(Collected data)

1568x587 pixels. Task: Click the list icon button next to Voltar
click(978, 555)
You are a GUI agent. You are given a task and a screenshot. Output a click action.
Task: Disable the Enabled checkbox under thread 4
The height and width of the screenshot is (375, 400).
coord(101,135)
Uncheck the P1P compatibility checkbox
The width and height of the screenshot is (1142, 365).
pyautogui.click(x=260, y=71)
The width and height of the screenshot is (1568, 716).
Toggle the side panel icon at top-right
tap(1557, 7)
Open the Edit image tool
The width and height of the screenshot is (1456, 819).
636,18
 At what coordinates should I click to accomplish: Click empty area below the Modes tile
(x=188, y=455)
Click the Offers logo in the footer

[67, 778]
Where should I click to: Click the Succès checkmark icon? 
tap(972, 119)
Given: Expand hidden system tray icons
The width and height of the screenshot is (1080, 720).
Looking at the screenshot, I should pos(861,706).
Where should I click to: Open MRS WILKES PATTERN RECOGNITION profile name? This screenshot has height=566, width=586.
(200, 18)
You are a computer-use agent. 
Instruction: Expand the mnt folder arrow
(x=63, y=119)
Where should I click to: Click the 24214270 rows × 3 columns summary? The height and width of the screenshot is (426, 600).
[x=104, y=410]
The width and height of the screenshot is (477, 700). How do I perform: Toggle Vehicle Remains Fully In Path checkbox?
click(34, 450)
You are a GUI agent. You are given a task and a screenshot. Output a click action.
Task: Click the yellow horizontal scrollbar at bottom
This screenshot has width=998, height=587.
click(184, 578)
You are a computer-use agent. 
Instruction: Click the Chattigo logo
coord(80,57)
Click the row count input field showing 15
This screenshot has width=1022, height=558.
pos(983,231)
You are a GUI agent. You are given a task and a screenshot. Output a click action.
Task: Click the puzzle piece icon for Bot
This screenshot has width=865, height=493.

(Goal of the exercise) What you need to do is repeat every record above exactly.

(Solution to the problem)
1568x587 pixels. Task: Click the list icon button next to Voltar
click(978, 555)
You are a GUI agent. You are given a task and a screenshot. Output a click action.
Task: Disable the Enabled checkbox under thread 4
The height and width of the screenshot is (375, 400).
coord(101,135)
Uncheck the P1P compatibility checkbox
The width and height of the screenshot is (1142, 365).
pyautogui.click(x=260, y=71)
The width and height of the screenshot is (1568, 716).
Toggle the side panel icon at top-right
tap(1557, 7)
Open the Edit image tool
The width and height of the screenshot is (1456, 819).
636,18
 At what coordinates should I click to accomplish: Click empty area below the Modes tile
(x=188, y=455)
Click the Offers logo in the footer

[67, 778]
Where should I click to: Click the Succès checkmark icon? 
tap(972, 119)
Given: Expand hidden system tray icons
The width and height of the screenshot is (1080, 720).
Looking at the screenshot, I should pos(861,706).
Where should I click to: Open MRS WILKES PATTERN RECOGNITION profile name? This screenshot has height=566, width=586.
(200, 18)
You are a computer-use agent. 
Instruction: Expand the mnt folder arrow
(x=63, y=119)
Where should I click to: Click the 24214270 rows × 3 columns summary? The height and width of the screenshot is (426, 600).
[x=104, y=410]
The width and height of the screenshot is (477, 700). How do I perform: Toggle Vehicle Remains Fully In Path checkbox?
click(34, 450)
You are a GUI agent. You are given a task and a screenshot. Output a click action.
Task: Click the yellow horizontal scrollbar at bottom
This screenshot has width=998, height=587.
click(184, 578)
You are a computer-use agent. 
Instruction: Click the Chattigo logo
coord(80,57)
Click the row count input field showing 15
This screenshot has width=1022, height=558.
pos(983,231)
You are a GUI agent. You are given a task and a screenshot. Output a click action.
Task: Click the puzzle piece icon for Bot
This screenshot has width=865, height=493.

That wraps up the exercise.